Los cíclopes uranios pertenecen a la primera generación divina, la de los Gigantes; tienen un solo ojo, en medio de la frente, y se caracterizan por su fuerza y habilidad manual. Son tres: Brontes, Estéropes (o Astéropes) y Arges, cuyos nombres recuerdan los del Trueno, el Relámpago y el Rayo. Encadenados primeramente por Urano, son liberados por Crono y luego vueltos a encadenar por esté en el Tártaro, hasta que Zeus, advertido por un oráculo de que solo conseguiría la victoria con su ayuda, los libera definitivamente. Entonces les dieron el trueno, el relámpago y el rayo; a Hades le dieron un casco que le hacía invisble, y a Posidón ( o Poseidón), un tridente.Así armados, los dioses olímpicos vencieron a los Titanes y los precipitaron en el Tártaro.

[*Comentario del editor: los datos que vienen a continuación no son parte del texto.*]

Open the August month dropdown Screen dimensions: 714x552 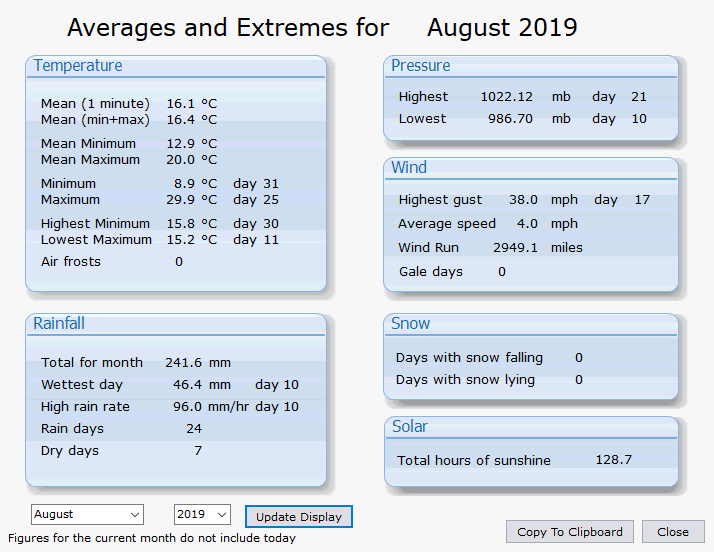click(x=87, y=515)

En esta versión los Cíclopes aparecen como mortales.


En la poesía Alejandrina, los Cíclopes son considerados sólo como genios subalternos, forzadores y artífices de todas las armas de los dioses. Por ejemplo, fabrican el arco y las flechas de Apolo y su hermana Artemis bajo la dirección de Hefesto, el dios forjador.
Habitaban en las islas eolias o en Sicilia, donde poseen una forja subterránea y trabajo con gran estrépito.